It seems we can now add the IRS to the list of anti-terrorism agencies along with the CIA, the Defense Department and the National Security Agency, but it does not get nearly the scrutiny it deserves.
Thanks to a sharp-eyed Washington tax lawyer, we now know that every low-level examiner in the IRS's tax-exempt organization division is instructed to decide whether each organization he or she examines is a "subversive" organization. What's more, if an examiner deems a local charity "subversive," the examiner is supposed to keep his conclusion a secret and promptly send his evidence to Washington for further study. What happens next is anybody's guess, but the procedure is nefarious, insidious and un-American. Non-profits that examiners suspect are "subversive" are effectively subjected to a secret trial by the IRS, but they aren't allowed to know about the suspicion much less defend themselves against it.
This news should be a shock to anyone who survived the red-baiting '50s and the resultant destruction of reputation and careers of both civil servants and private citizens. It seems incredible in this time when government strives for transparency in all its operations that traces of the blacklist are part of its operations.
According to Marcus Owens, the former IRS official-turned-tax lawyer who uncovered this process simply by reading the agency's Internal Revenue Manual (IRM), the process "appears to call for a classification of taxpayers by their political views." He says it is not only inappropriate, it is unlawful.

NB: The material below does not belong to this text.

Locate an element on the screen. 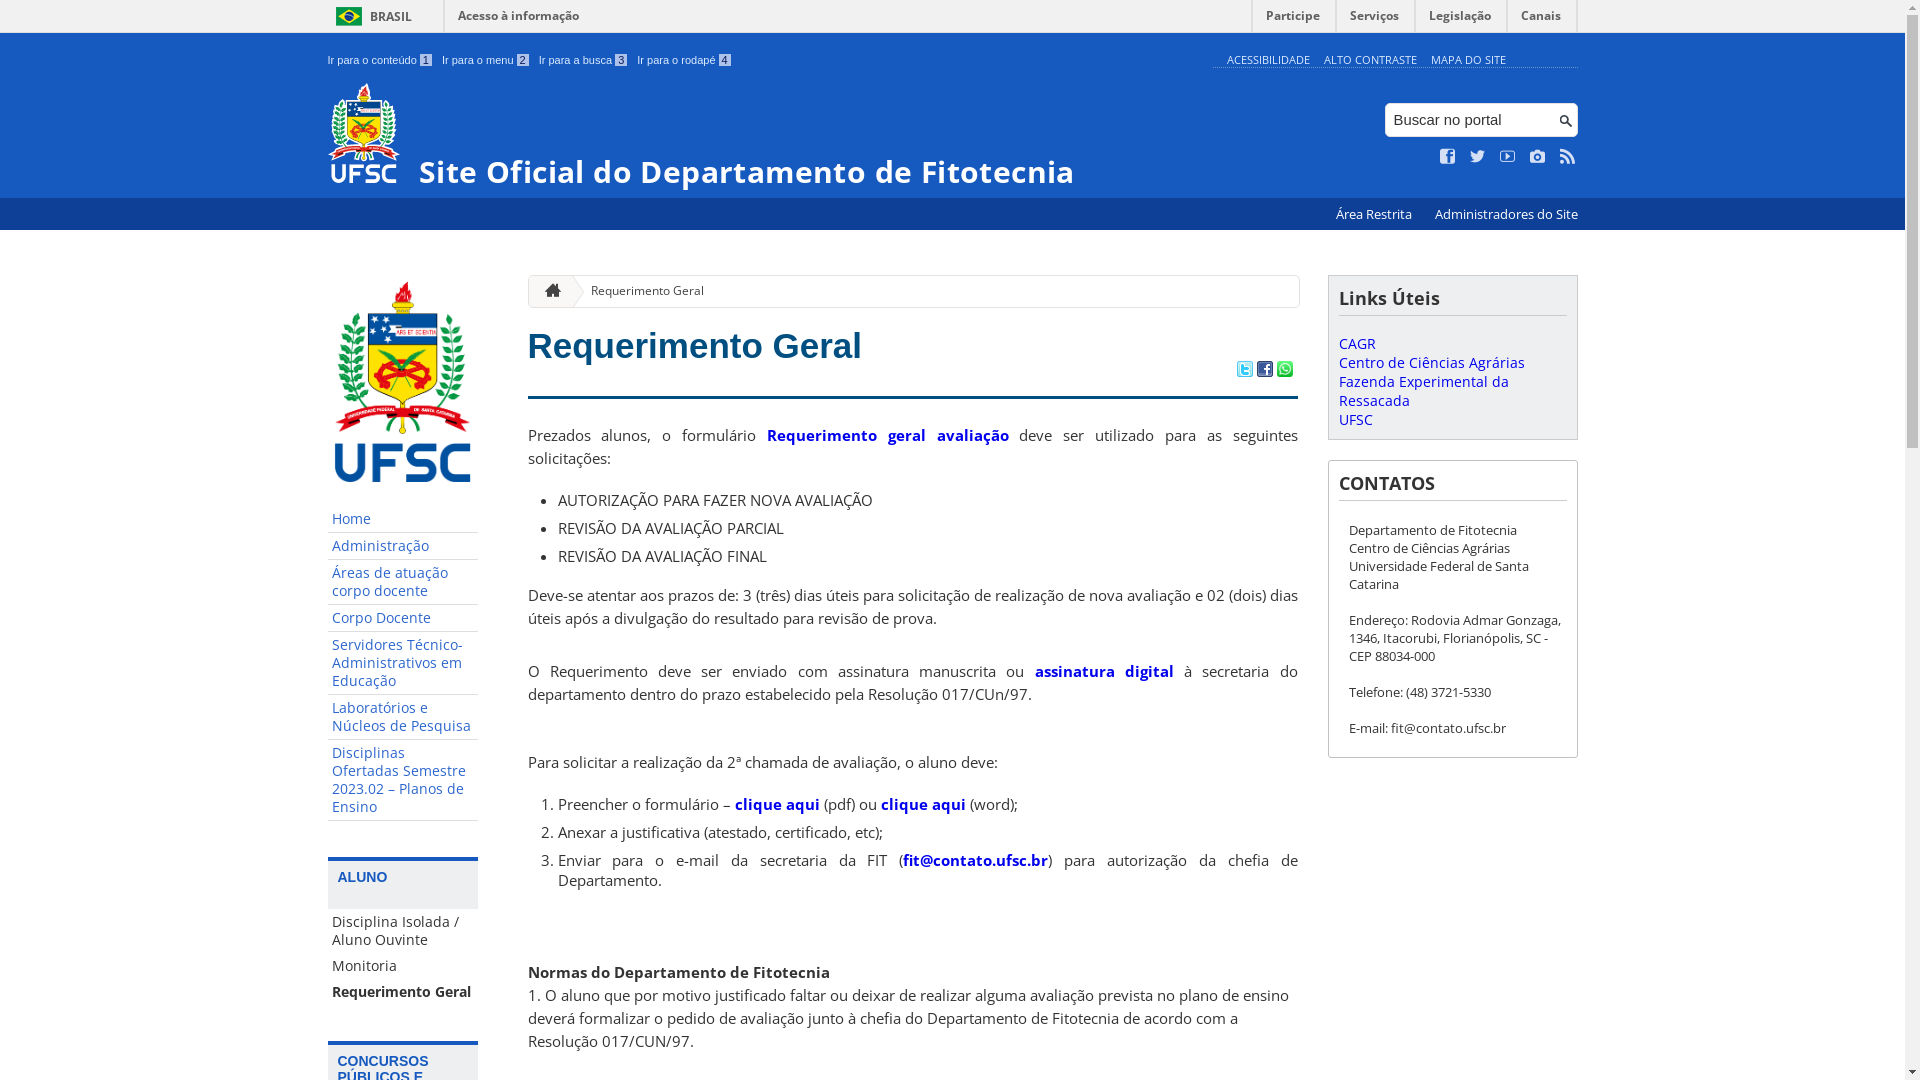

The procedure is described in the IRM and is clearly labeled "Subversive Organizations." It tells the examiner, if you believe "that an exempt organization is subversive, [you] should not discuss this with the entity's representative, but should prepare a detailed report setting forth all pertinent information ... and forward it to EO [exempt organizations] Rulings and Agreements." There is no definition of "subversive" and or indication of how the information is handled in Washington.

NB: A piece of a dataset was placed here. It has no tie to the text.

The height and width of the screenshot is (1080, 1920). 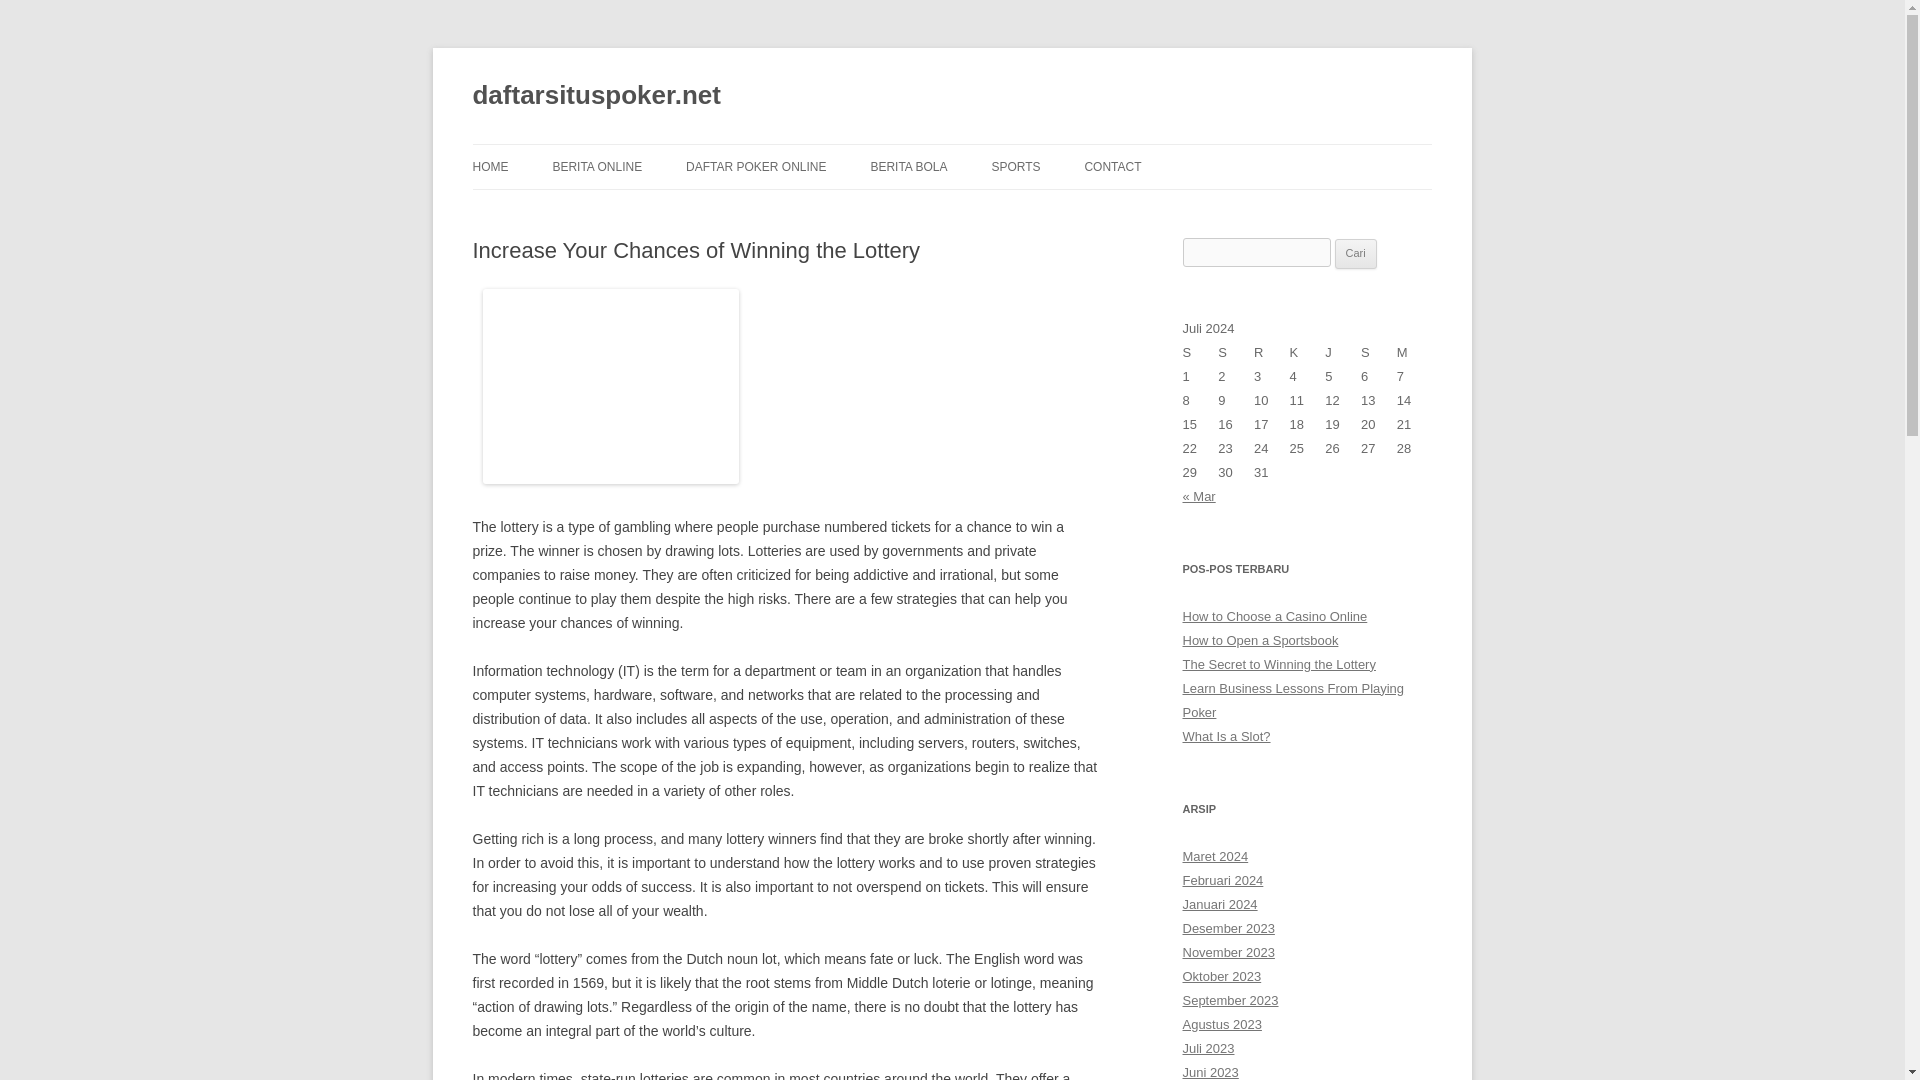 What do you see at coordinates (1222, 880) in the screenshot?
I see `Februari 2024` at bounding box center [1222, 880].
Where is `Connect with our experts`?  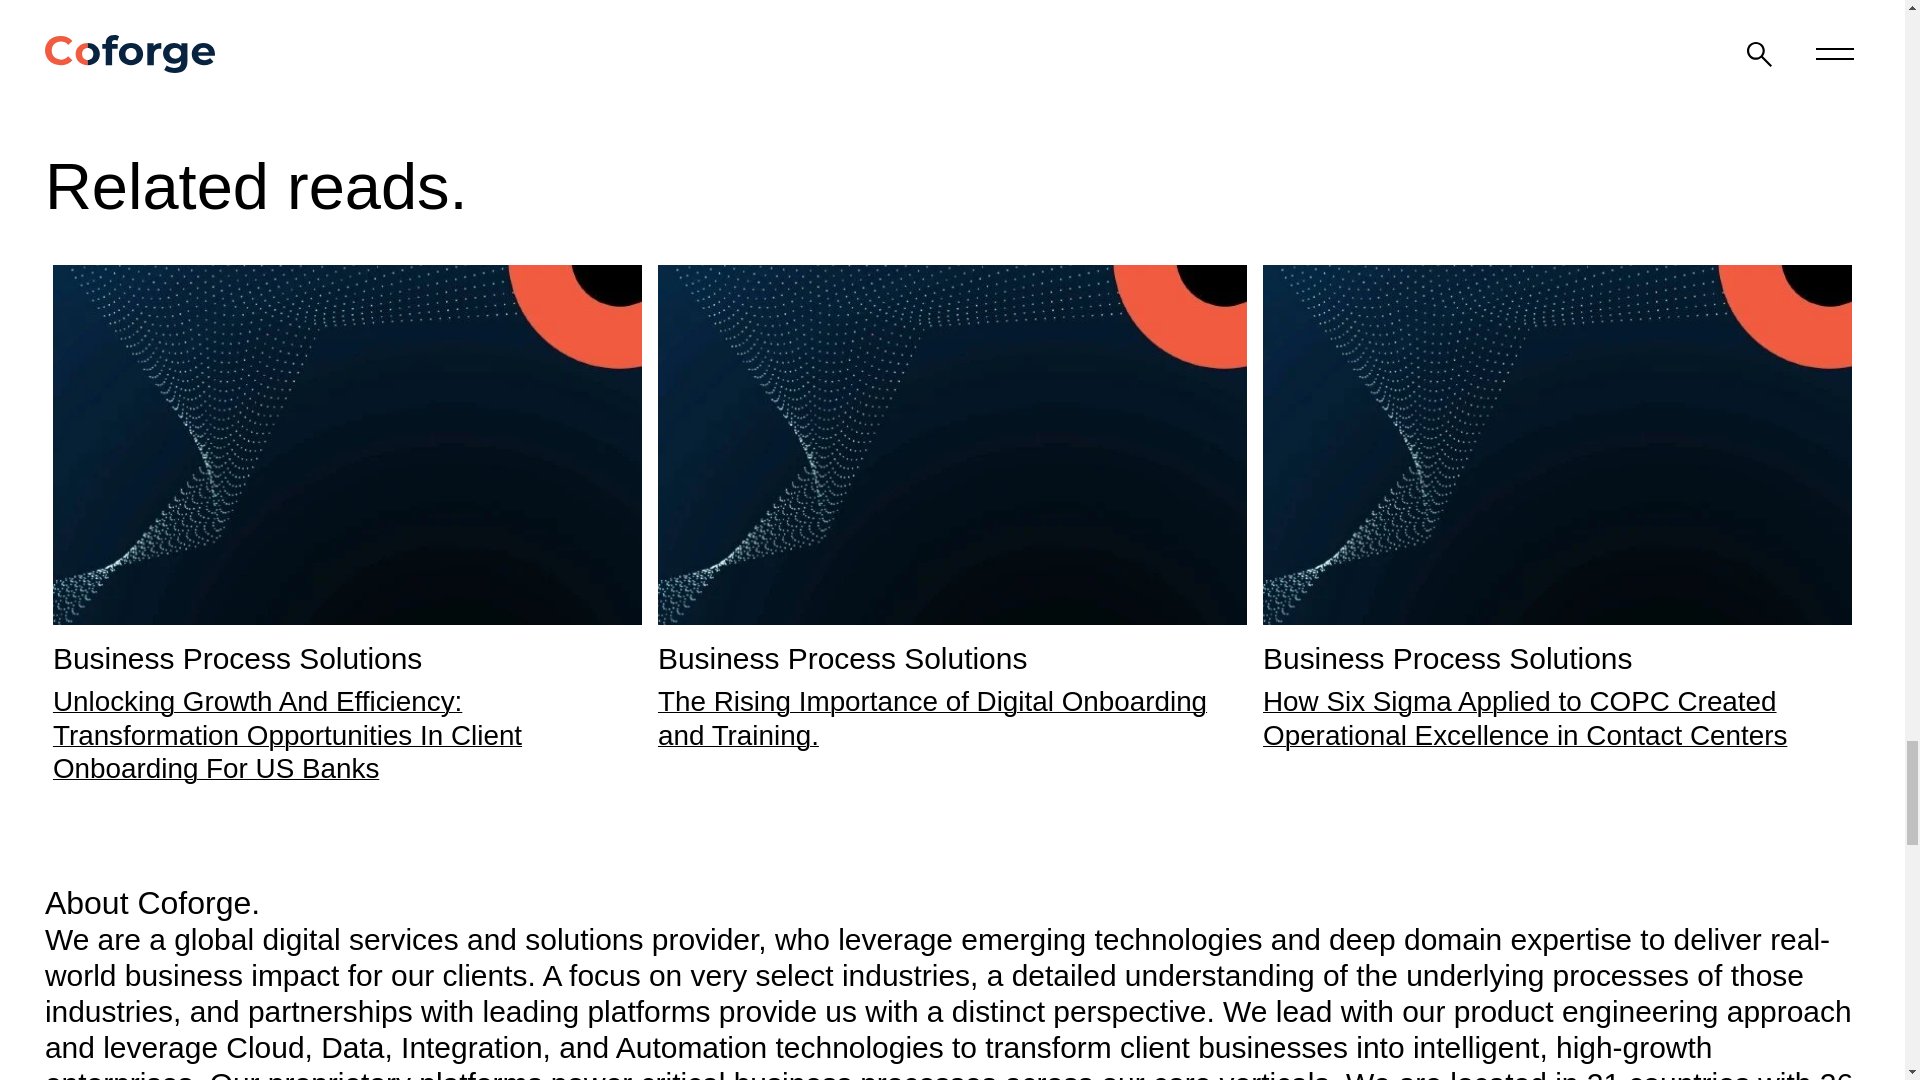 Connect with our experts is located at coordinates (1275, 6).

Owens was appalled at his discovery and wrote to the IRS commissioner for assurances that the procedure was no longer the policy of the IRS and requested that it be removed from the IRM, a public document. He also wanted confirmation that the process would not appear in the agency's Law Enforcement Manual, a secret document. He pointed out to the commissioner that the IRS had not engaged in such classifications of taxpayers since the days of the Nixon Enemies List when the "secretive Special Service Staff of the IRS target[ed] individuals and organizations that the administration considered to be political 'enemies' and 'extremist organizations.'"

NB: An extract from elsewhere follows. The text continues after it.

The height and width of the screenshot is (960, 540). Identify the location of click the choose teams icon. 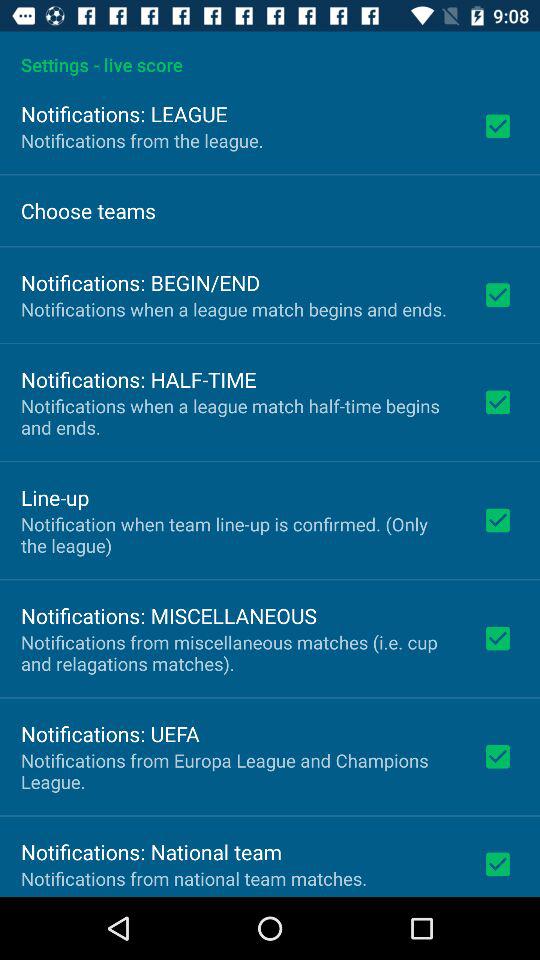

Since he considered the implications of the IRM procedure so "profound," Owens also filed a Freedom of Information Act request for documents related to its use, if any, but then asked the commissioner to provide a "more candid and detailed response" than the release of mere documents might offer. In particular, he asked the commissioner to reveal how the agency defined a "subversive" organization, the number or organizations so designated, whether they were ever informed of that status, and what the IRS did or intended to do with them after sending their files to Washington.
Perhaps by press time the commissioner will have already responded to Owens' letter and the administration will have already released the documents. But Owens told me that if his FOIA request is not answered in a timely fashion, he will file suit on behalf of his clients for release of the documents, so a court rather than the IRS will make the decision. He is hopeful, however, that such a lawsuit would inspire the agency to act on its own.
I doubt the IRS wants to be known as a violator of its own rules, much less as the last bastion of the blacklist.